Hunter also asks that if she is compelled to arbitrate her claims, I should retain jurisdiction over and proceed to litigate her claims in Counts 1, 2, 3, and 8 because they seek "public injunctive relief" and are not arbitrable under McGill v. Citibank, N.A., 2 Cal. 5th 945, 216 Cal.Rptr.3d 627, 393 P.3d 85 (Cal. 2017).
Kaiser argues that because the Agreement at issue here does not preclude public injunctive relief, the McGill rule is inapposite. It relies on Lee v. Postmates Inc., where a judge in this District addressed a similar arbitration agreement. In Lee, the court concluded that because the arbitration agreement (which included a class action waiver) did not prevent the arbitrator from awarding public injunctive relief, the McGill rule did not apply and the claims were subject to arbitration. Lee v. Postmates Inc., 18-CV-03421-JCS, 2018 WL 4961802, at *9 (N.D. Cal. Oct. 15, 2018), motion to certify appeal granted, 18-CV-03421-JCS, 2019 WL 1864442 (N.D. Cal. Apr. 25, 2019); see also Ionescu v. Extra Space Storage Inc., 19-CV-02226-YGR, 2019 WL 3997480, at *4 (N.D. Cal. Aug. 23, 2019) ("That the Arbitration Provision prohibits plaintiffs from proceeding `on a representative basis' ... does not mean that an arbitrator cannot award injunctive relief benefiting the public at large. As McGill itself makes clear, an action seeking public injunctive relief is not a "representative action."); Garcia v. Kakish, 1:17-CV-00374-JLT, 2017 WL 2773667, at *7 (E.D. Cal. June 27, 2017), report and recommendation adopted, 1:17-CV-00374-JLT, 2017 WL 4325777 (E.D. Cal. Sept. 29, 2017) (declining to invalidate arbitration agreement under McGill where there were was no "explicit provision waiving a buyer's right to seek public injunctive relief, and no agreement between the parties regarding whether the effect of the provision constitutes such a waiver.").
Hunter points to nothing in the Agreement here that would preclude the arbitrator from awarding public injunctive relief. The McGill rule does not apply. All of Hunter's claims will be sent to arbitration.
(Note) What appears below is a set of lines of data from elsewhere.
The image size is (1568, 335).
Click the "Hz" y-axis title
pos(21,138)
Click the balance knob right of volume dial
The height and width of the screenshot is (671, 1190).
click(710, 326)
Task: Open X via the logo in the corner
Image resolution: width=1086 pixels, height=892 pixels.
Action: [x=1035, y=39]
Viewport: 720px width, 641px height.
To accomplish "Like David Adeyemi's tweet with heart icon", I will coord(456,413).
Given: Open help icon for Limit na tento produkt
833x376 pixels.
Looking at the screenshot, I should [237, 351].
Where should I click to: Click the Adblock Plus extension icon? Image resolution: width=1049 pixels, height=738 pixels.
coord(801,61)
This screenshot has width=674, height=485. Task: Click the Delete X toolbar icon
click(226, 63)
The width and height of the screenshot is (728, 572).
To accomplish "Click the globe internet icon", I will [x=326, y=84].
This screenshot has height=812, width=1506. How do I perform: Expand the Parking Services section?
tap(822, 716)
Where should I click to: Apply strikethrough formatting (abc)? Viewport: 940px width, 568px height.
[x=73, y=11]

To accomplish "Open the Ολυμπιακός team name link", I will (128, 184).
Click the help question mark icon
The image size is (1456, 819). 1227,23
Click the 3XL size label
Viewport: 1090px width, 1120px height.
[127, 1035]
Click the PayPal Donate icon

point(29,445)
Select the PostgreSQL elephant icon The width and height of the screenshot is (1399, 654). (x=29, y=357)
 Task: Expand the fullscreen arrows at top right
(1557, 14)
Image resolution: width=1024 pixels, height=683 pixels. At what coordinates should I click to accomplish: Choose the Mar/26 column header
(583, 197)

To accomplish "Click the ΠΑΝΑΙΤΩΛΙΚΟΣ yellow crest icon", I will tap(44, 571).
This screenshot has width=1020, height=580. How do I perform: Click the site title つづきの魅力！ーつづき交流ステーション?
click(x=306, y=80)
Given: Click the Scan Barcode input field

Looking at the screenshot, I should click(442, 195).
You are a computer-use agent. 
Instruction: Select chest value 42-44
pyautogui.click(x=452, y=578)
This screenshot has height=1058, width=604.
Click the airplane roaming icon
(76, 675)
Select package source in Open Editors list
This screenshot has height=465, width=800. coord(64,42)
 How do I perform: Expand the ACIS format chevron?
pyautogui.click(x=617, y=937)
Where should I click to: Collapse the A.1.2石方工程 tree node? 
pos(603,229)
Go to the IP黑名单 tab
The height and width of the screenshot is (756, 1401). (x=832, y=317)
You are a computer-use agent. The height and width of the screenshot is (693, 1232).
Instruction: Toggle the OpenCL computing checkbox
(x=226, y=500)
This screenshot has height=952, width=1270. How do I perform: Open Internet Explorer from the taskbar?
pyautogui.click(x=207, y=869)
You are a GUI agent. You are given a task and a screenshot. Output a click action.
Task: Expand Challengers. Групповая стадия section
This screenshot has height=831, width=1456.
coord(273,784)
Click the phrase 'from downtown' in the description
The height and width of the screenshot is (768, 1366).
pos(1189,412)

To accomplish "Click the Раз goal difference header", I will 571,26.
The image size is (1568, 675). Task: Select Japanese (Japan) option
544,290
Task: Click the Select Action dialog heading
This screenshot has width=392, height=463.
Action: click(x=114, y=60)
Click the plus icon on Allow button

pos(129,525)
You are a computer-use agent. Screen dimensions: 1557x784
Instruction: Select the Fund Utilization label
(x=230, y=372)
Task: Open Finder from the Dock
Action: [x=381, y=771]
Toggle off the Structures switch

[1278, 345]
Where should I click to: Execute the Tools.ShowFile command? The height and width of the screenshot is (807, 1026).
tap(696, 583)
Kaiser's and USBC's motions to compel arbitration are GRANTED in full, except that the substantively unconscionable provisions concerning fee shifting and the costs of arbitration as identified above are severed and unenforceable. This case will be administratively closed pending completion of the arbitration. Every 180 days from the date below, counsel shall file a joint Status Update informing me about the status of the arbitration.